Testo —
Villocentesi: differenza con amniocentesi, quando farla, i rischi e i risultati
La villocentesi è un esame di screening invasivo per la diagnosi prenatale di patologie trasmesse per via genetica.
Si tratta di un esame che prevede il prelievo dei villi coriali dalla placenta materna.
La villocentesi
La villocentesi è indicata nelle donne in gravidanza in determinate condizioni:
- tutte le donne con età uguale o superiore ai 35 anni alla data presunta del parto;
- quando gli esami di screening di I livello, quali ecografia con translucenza nucale, bitest e analisi del DNA fetale su sangue materno hanno riportato un alto rischio per patologie malformative;
- in caso ci sia familiarità per patologie genetiche gravi nella coppia;
- in caso di altri figli affetti da patologie genetiche cromosomiche.
La villocentesi prevede il prelievo sotto guida ecografica dei villi coriali, che rappresentano la parte più esterna della placenta.
La metodica è completamente ambulatoriale e non prevede l’utilizzo di anestesia.
La procedura prevede 4 fasi principali:
- valutazione ecografica della sede ottimale per la puntura;
- disinfezione della cute;
- puntura transaddominale (più utilizzata) o transcervicale;
- aspirazione del campione coriale sotto guida ecografica continua.
L’esame ecografico preliminare è fondamentale in quanto, oltre all’individuazione del punto più idoneo per la puntura, permette di escludere che ci siano eventuali controindicazioni relative o assolute all’esecuzione dell’esame, come la presenza di miomi uterini o anomalie dell’utero.
Dopo circa un’ora dal termine dell’esame viene effettuata un’ulteriore ecografia per valutare il benessere fetale.
Villocentesi o amniocentesi
La villocentesi e l’amniocentesi sono entrambe metodiche invasive.
Se da un lato l'amniocentesi prevede il prelievo di liquido amniotico, la villocentesi come detto precedentemente, si basa sul prelievo dei villi coriali placentari.
Il principale vantaggio rispetto all’amniocentesi risulta la possibilità di esecuzione in età gestazionale più precoce: l'amniocentesi, infatti, può essere eseguita solo tra la 15° e la 18° settimana di gestazione.

Materiale fornito —

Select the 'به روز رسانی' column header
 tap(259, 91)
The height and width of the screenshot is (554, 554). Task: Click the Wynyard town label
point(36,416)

Compito — Prosegui il testo sulla villocentesi riportato sopra, riprendendo subito dopo la sua ultima frase.

Risultato —
I rischi intrinseci delle due procedure, se eseguite correttamente e in epoca gestazionale adeguata, risultano essere più o meno simili e si attestano intorno all’1-0.2%.
Quando fare la villocentesi
La villocentesi deve essere eseguita necessariamente entro il terzo mese di gravidanza, in particolare è indicata l’esecuzione dell’esame dopo la decima settimana di gestazione, tra l’11° e la 13° settimana.
È fondamentale che vengano rispettate le tempistiche di esecuzione dell’esame, in quanto eseguirlo precocemente o tardivamente ne aumenta fortemente i rischi.
I rischi della villocentesi
La villocentesi è una procedura ad oggi sicura, seppur non esente da rischi.
Il rischio principale, che rimane molto basso, è quello di perdita del feto, che ad oggi si attesta a 1-0.2 casi ogni 100-200 villocentesi eseguite.
Bisogna sottolineare che tra la 10° e la 12° settimana esiste comunque il rischio di aborto spontaneo, indipendentemente dall’esecuzione della villocentesi, per cui questo dato risulta senza dubbio sovrastimato.
Nelle ore e nei giorni successivi all’esecuzione dell’esame sono possibili:
- crampi uterini;
- sanguinamento leggero dai genitali;
- febbricola.
Questi sintomi, quando di lieve entità, non devono spaventare la donna, per cui sono da considerare come normali e possibili.
Se invece i sintomi diventano più severi, si consiglia di contattare il medico curante.
I risultati
Una volta prelevati, i villi coriali vengono analizzati in laboratorio.
Il patrimonio genetico presente nei villi è identico a quello embrionale: per tale motivo l’analisi dei villi permette di studiare i cromosomi embrionali ed evidenziare eventuali anomalie fetali.
Per la determinazione del cariotipo fetale è necessaria la coltura cellulare e per questo devono essere rispettati dei tempi specifici per ottenere il referto, che sarà disponibile dopo circa 15 giorni.